Sono presenti anche i nostri fedeli cristiani, quelli che incontriamo alla domenica nelle comunità territoriali, i santi secondo san Paolo (a questo incontro sarebbe significativo invitare almeno qualche rappresentante dei nostri Consigli pastorali). Sono quelli che vivono nel mondo, è il popolo sacerdotale continuamente messo alla prova e sfidato da culture, mentalità, problemi e drammi. Eppure anche loro, i nostri cristiani, quelli per i quali siamo chiamati al ministero, sono nostro sostegno. Il loro affetto, le loro collaborazioni, ma anche la docilità con la quale ci seguono, le responsabilità che sempre più si assumono, la testimonianza di fede che ci offrono sono doni di Grazia che il Signore semina lungo la nostra strada e che noi come Maria dobbiamo custodire nel nostro cuore.

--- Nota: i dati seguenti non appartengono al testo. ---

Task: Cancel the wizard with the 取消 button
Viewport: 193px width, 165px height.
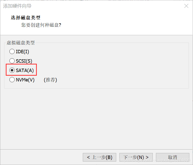Action: click(173, 157)
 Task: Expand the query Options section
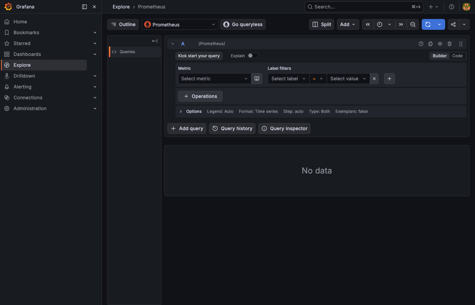point(191,111)
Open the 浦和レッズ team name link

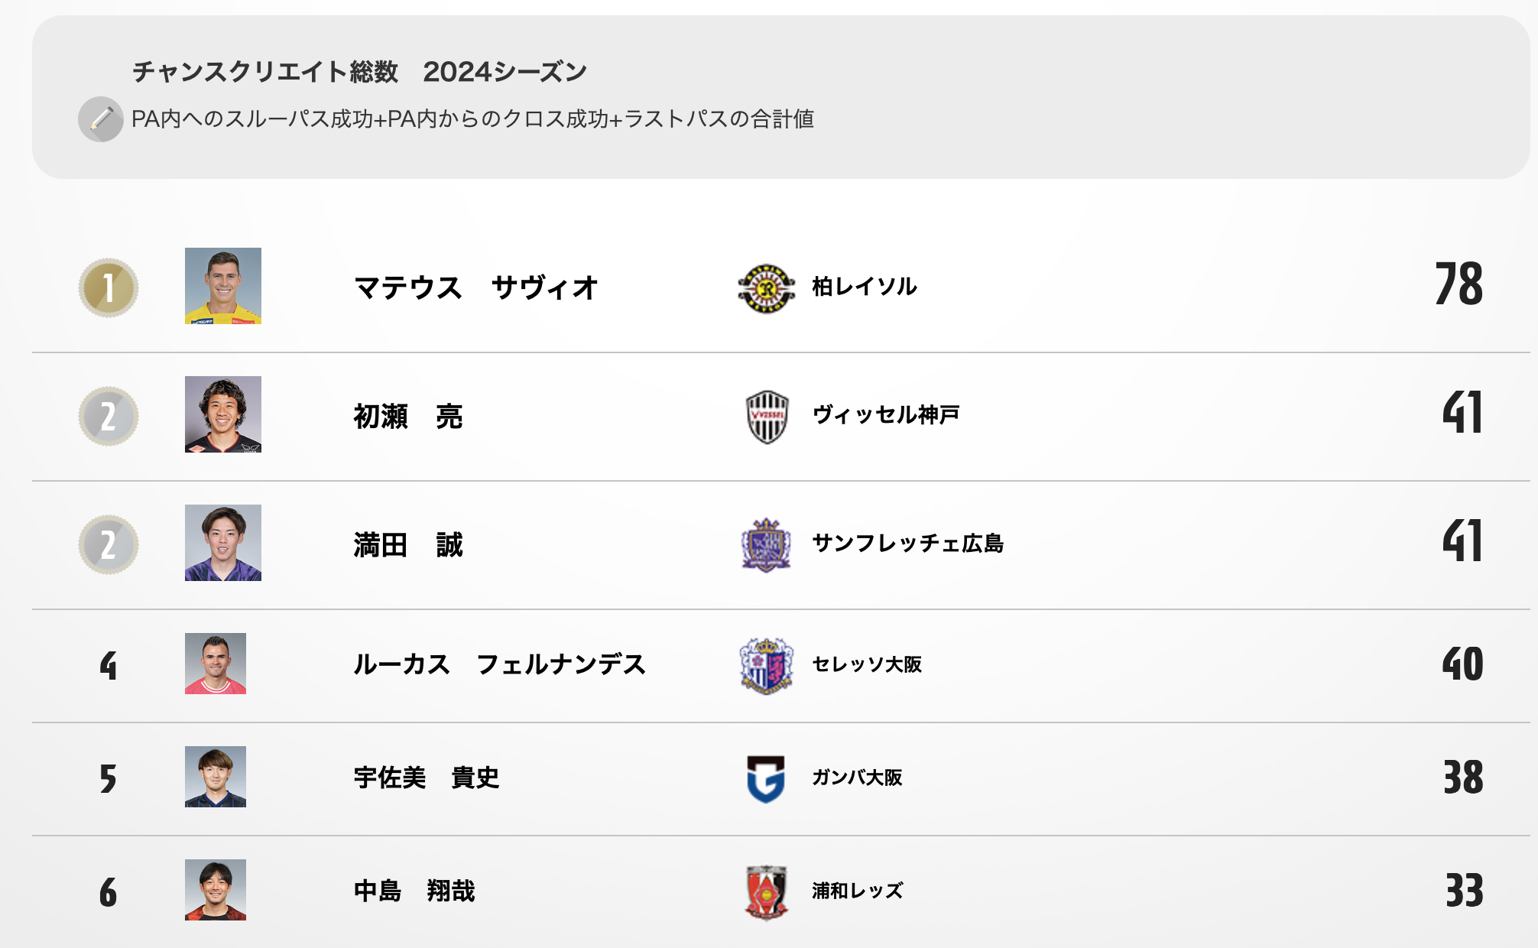[x=857, y=891]
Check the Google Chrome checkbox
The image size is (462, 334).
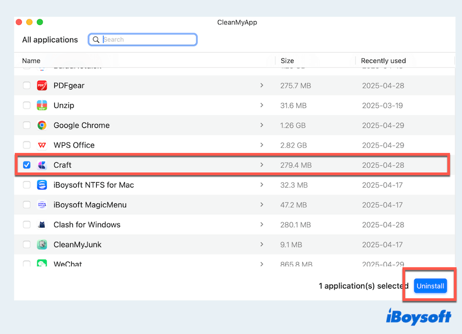[x=27, y=125]
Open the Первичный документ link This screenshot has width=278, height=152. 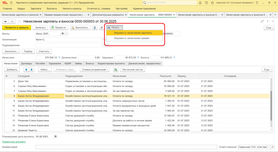tap(14, 142)
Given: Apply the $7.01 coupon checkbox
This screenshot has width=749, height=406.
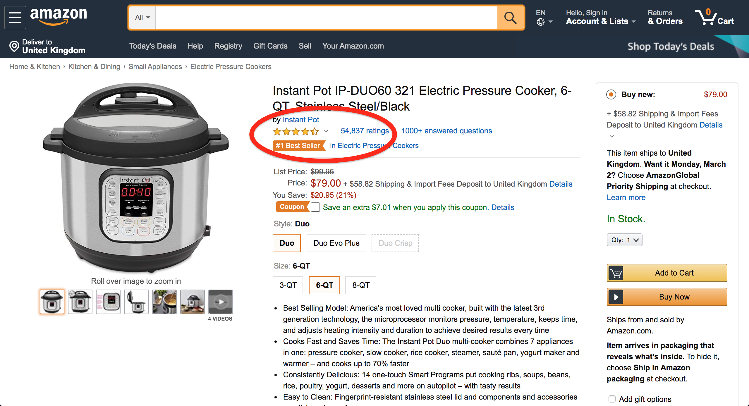Looking at the screenshot, I should click(x=315, y=207).
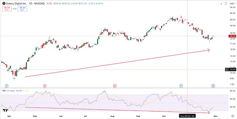Open the red earnings marker near mid-May

(x=45, y=86)
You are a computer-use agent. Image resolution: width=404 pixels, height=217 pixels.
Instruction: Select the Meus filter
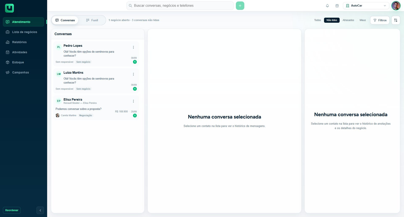(363, 20)
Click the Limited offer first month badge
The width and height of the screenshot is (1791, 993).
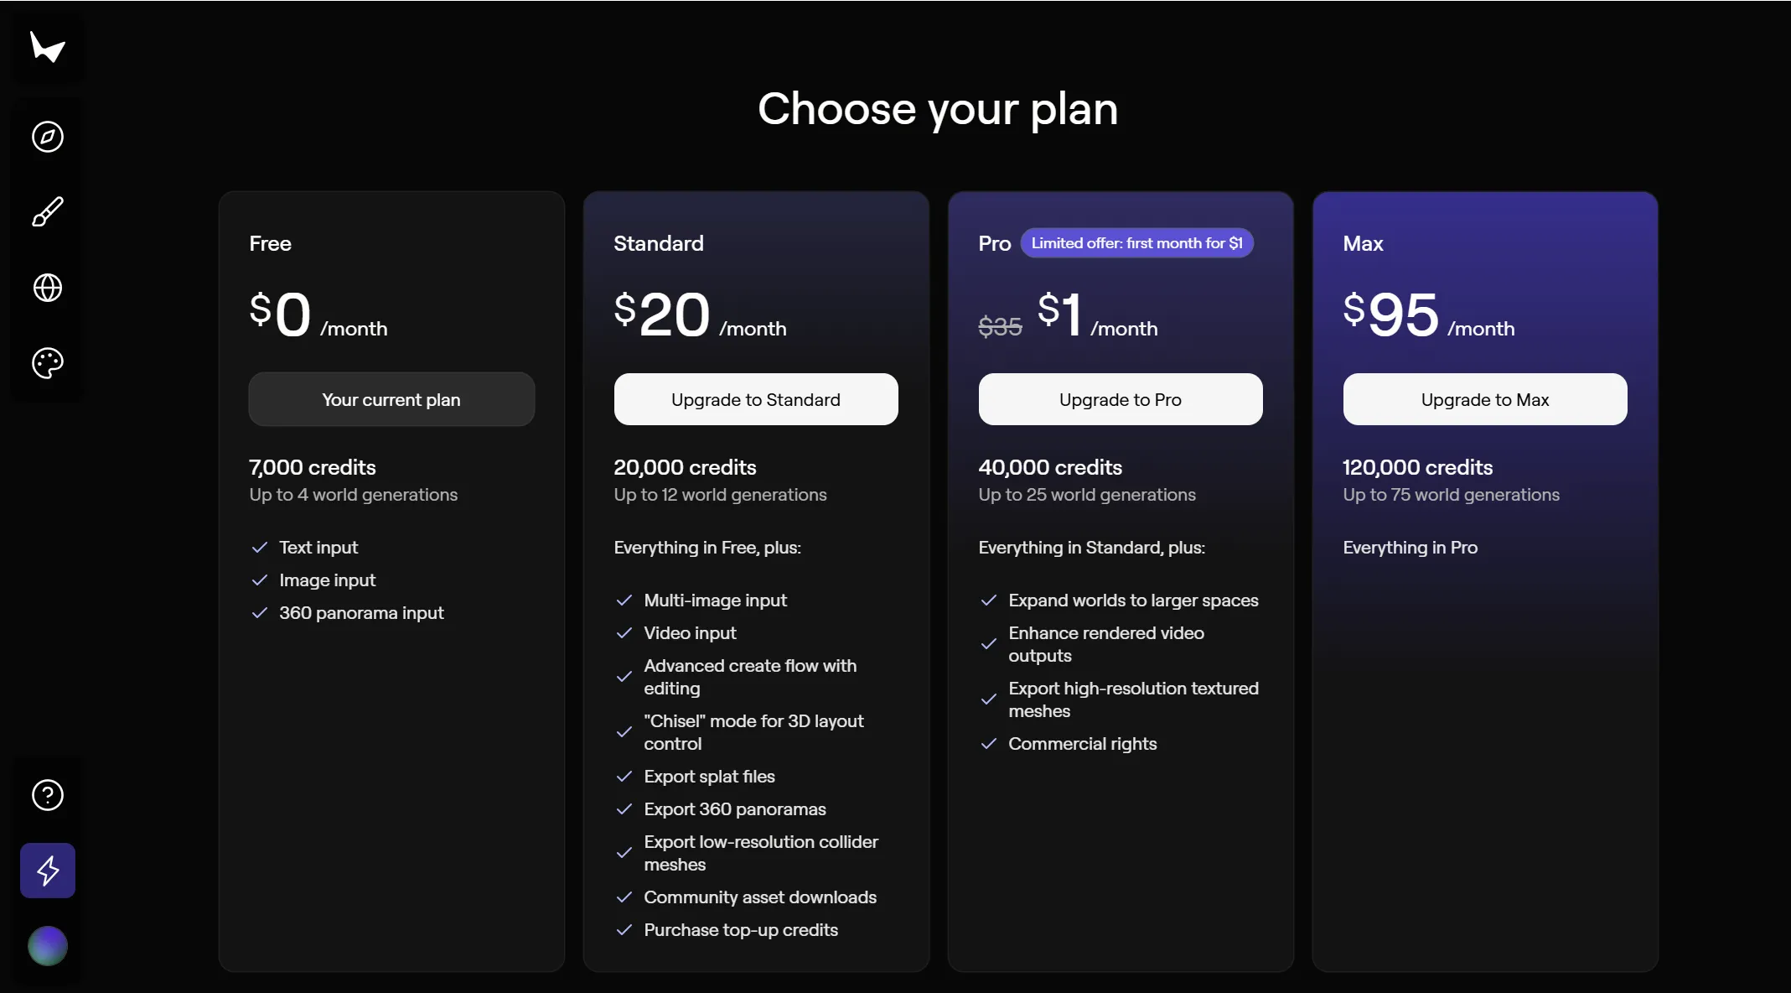1136,243
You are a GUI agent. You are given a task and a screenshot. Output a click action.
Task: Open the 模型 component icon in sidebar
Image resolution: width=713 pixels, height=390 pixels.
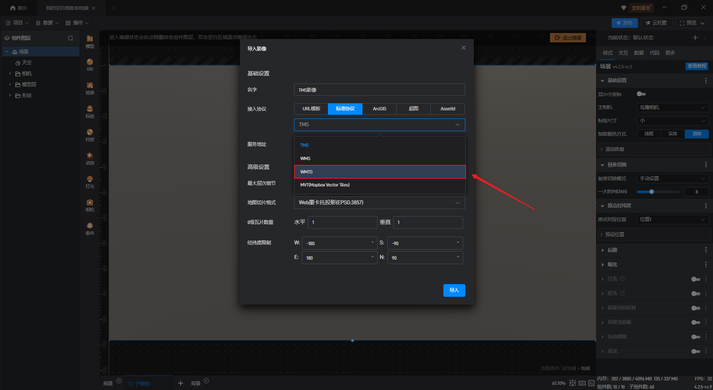click(89, 42)
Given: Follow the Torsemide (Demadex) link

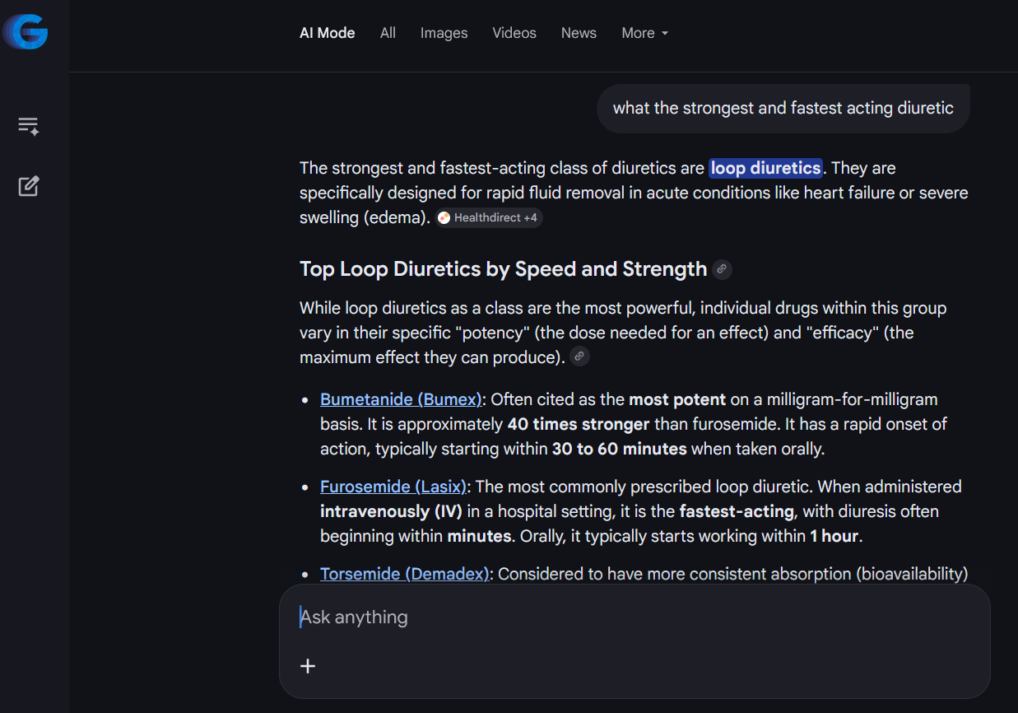Looking at the screenshot, I should pos(404,574).
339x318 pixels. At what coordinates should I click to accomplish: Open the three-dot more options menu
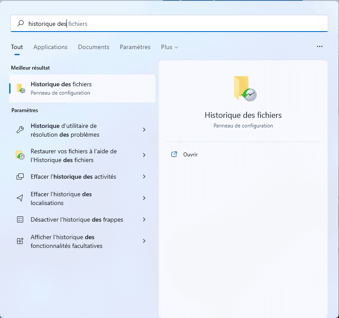pyautogui.click(x=319, y=46)
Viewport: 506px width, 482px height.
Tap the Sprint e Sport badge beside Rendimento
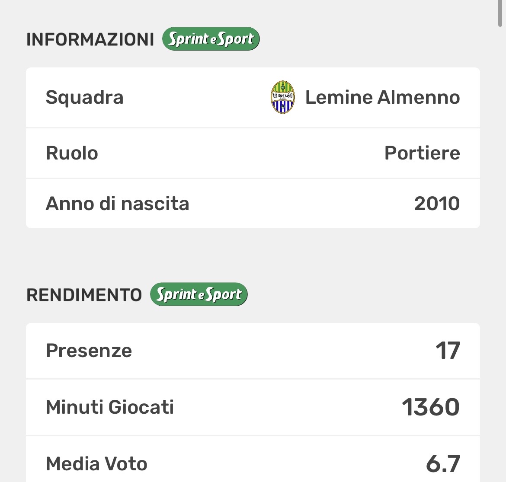click(x=199, y=295)
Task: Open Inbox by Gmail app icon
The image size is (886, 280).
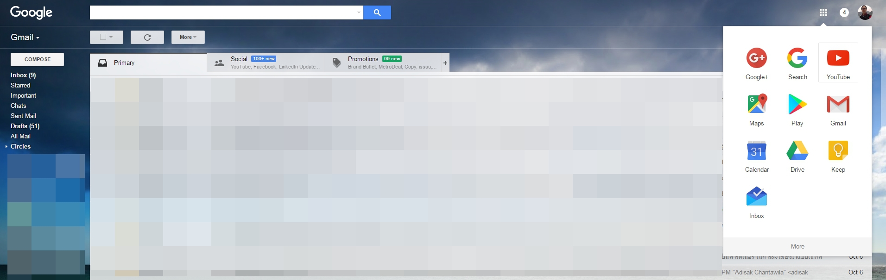Action: 756,201
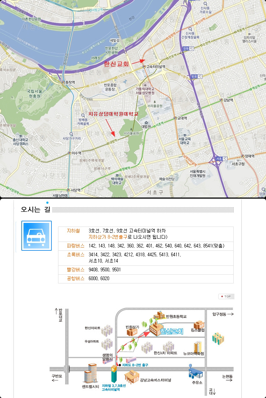
Task: Click the teal subway station pillar icon
Action: pos(114,375)
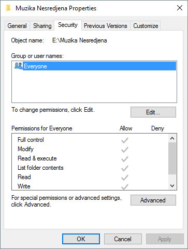Click the Read & execute allow checkmark
This screenshot has height=249, width=188.
point(125,159)
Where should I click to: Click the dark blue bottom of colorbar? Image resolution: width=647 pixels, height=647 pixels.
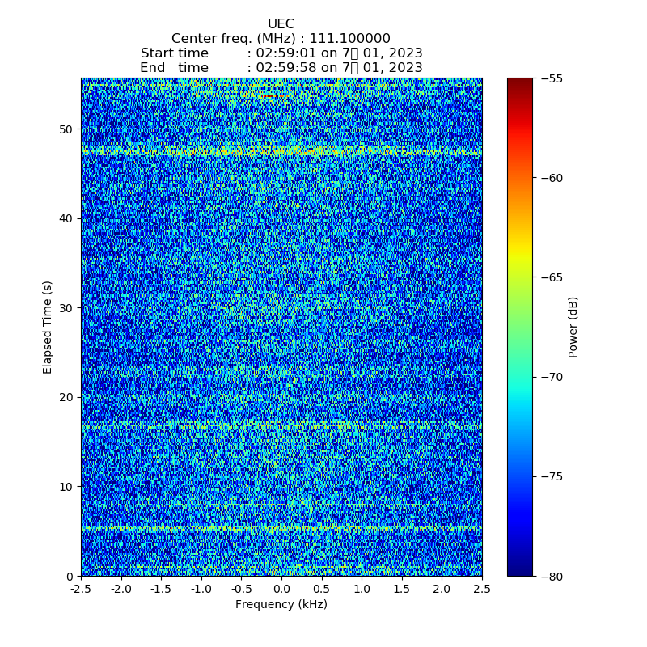(520, 569)
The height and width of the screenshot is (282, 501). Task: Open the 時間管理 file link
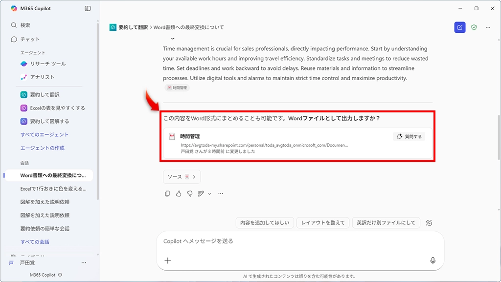(x=190, y=136)
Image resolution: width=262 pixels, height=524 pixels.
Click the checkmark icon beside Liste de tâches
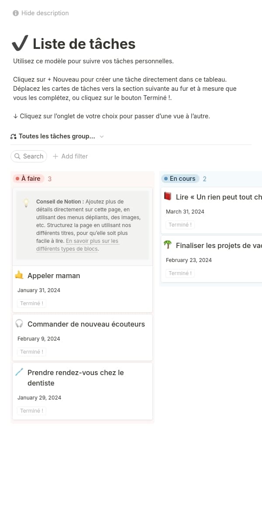(x=20, y=43)
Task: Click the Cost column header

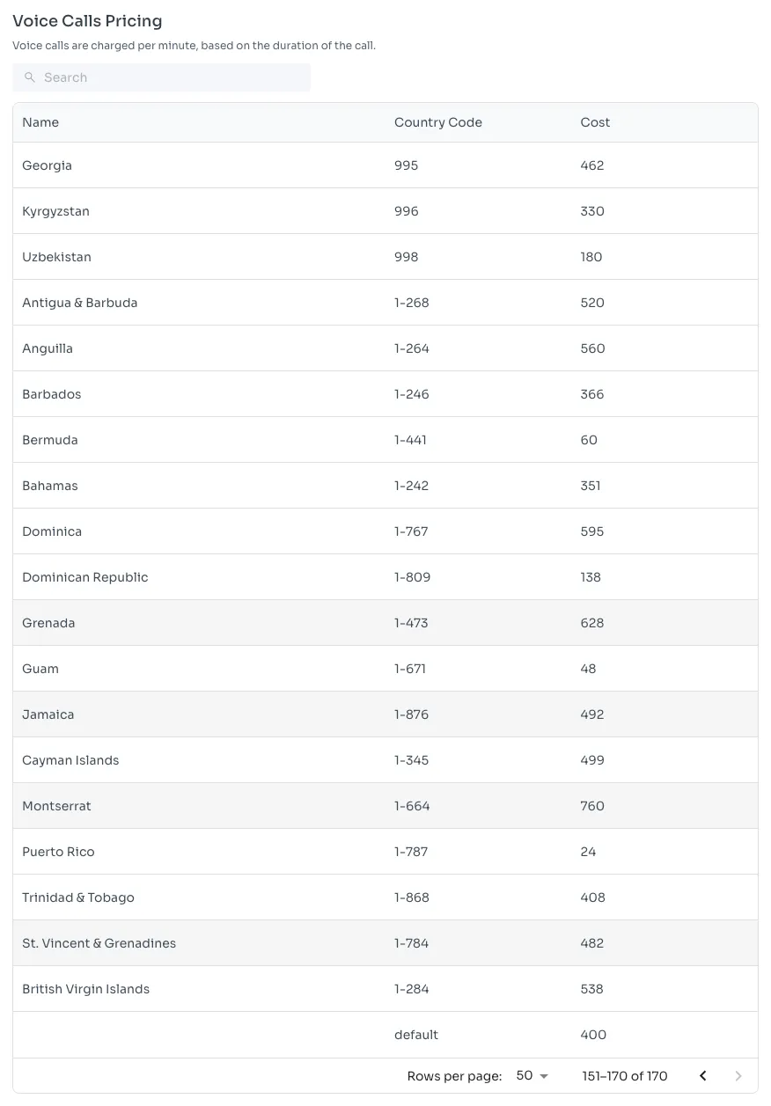Action: 595,122
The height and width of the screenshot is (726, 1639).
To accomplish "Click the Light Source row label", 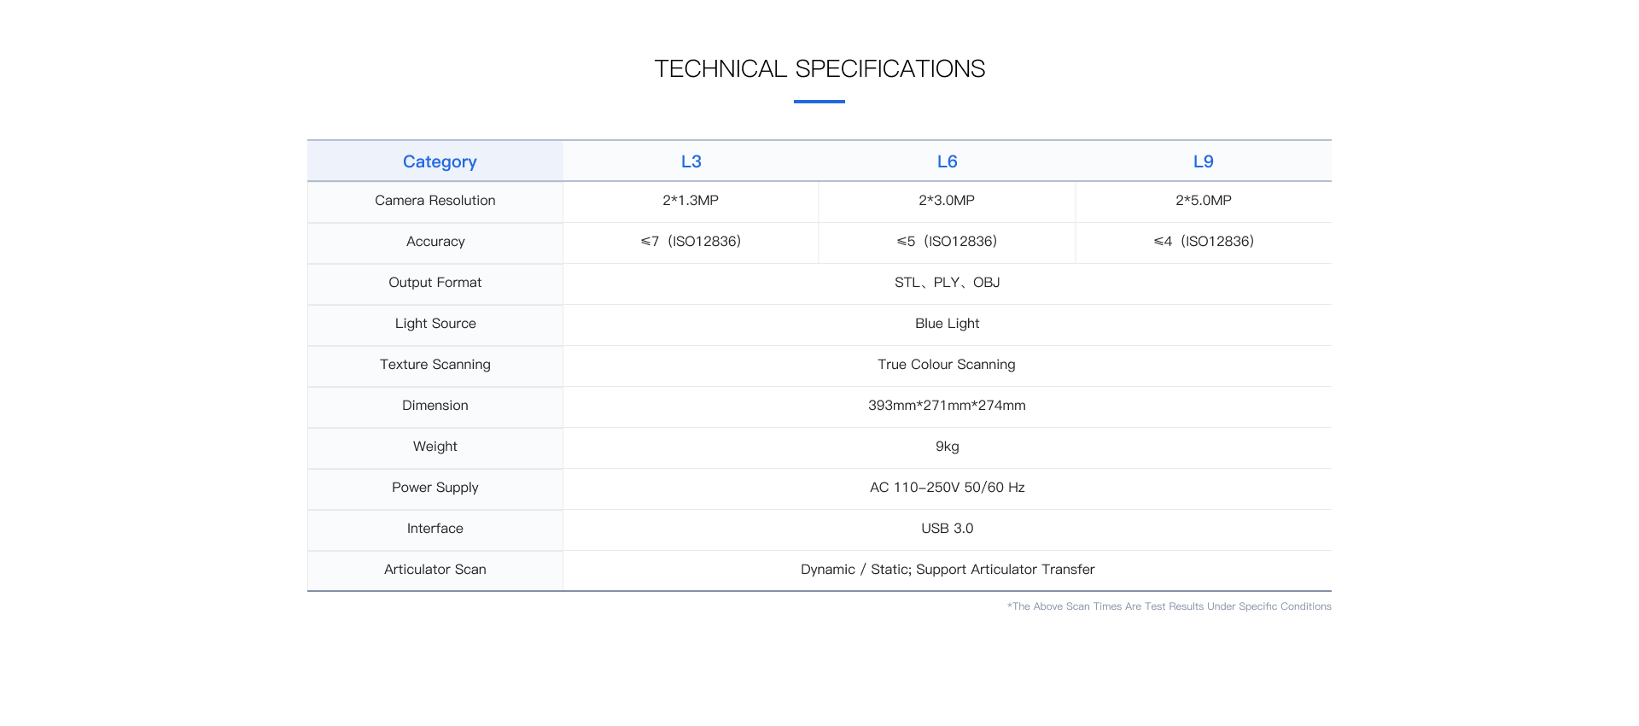I will point(435,324).
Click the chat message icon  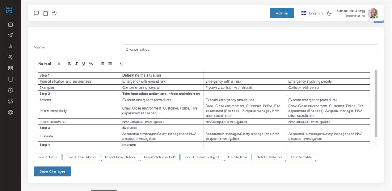pyautogui.click(x=37, y=13)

Tra essi addirittura alcuni si danno forme di vita di particolare intensità cristiana offrendoci la profezia della vita fraterna, per rendere possibile la quale si impegnano a vivere totalmente poveri, casti e obbedienti.
Non siamo soli nel pronunciare il nostro “Sì, lo voglio” e la Chiesa non ci lascerà mai soli.
Soprattutto c’è Gesù, il Signore, il sacerdote eterno, garante della perenne effusione dello Spirito che “fa fiorire in noi una parola vera”.
“Vieni, o Spirito Creatore, visita i cuori dei tuoi fedeli.
Riempi di grazia divina le coscienze delle tue creature.
In molti modi ti doni a noi, o dito della mano destra di Dio:
sei la fedele promessa del Padre, per te fiorisce l’umana parola”.
In questa cattedrale oggi fioriscano le nostre parole umane capaci di essere nuove, forti e sincere. Come tutte le parole di Gesù.